_TASK DATA_:
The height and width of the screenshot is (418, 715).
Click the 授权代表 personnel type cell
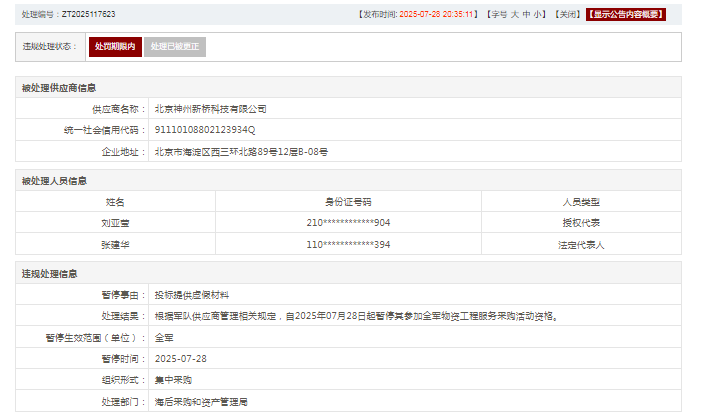(581, 222)
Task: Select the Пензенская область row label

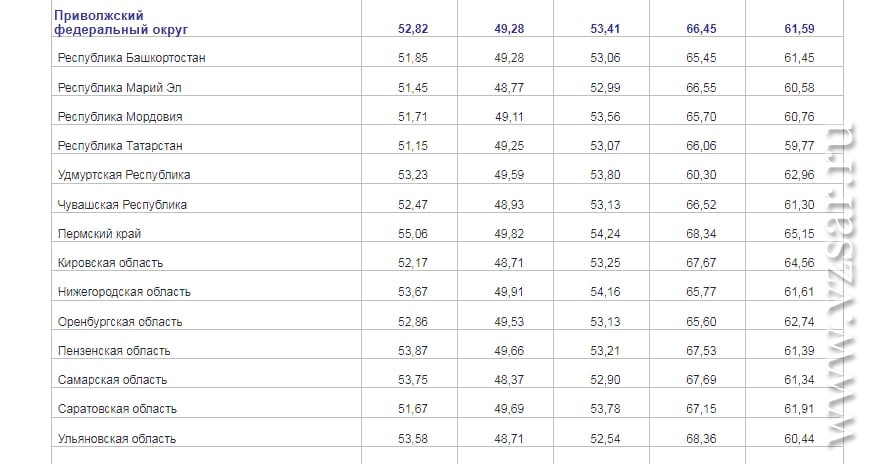Action: click(x=114, y=351)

_ASSIGNMENT_: Return every entry above exactly. Pictures stay out.

_RESPONSE AREA_:
The height and width of the screenshot is (418, 715).
Click the 授权代表 personnel type cell
(581, 222)
Task: Select the Пензенская область row label

Action: click(x=114, y=351)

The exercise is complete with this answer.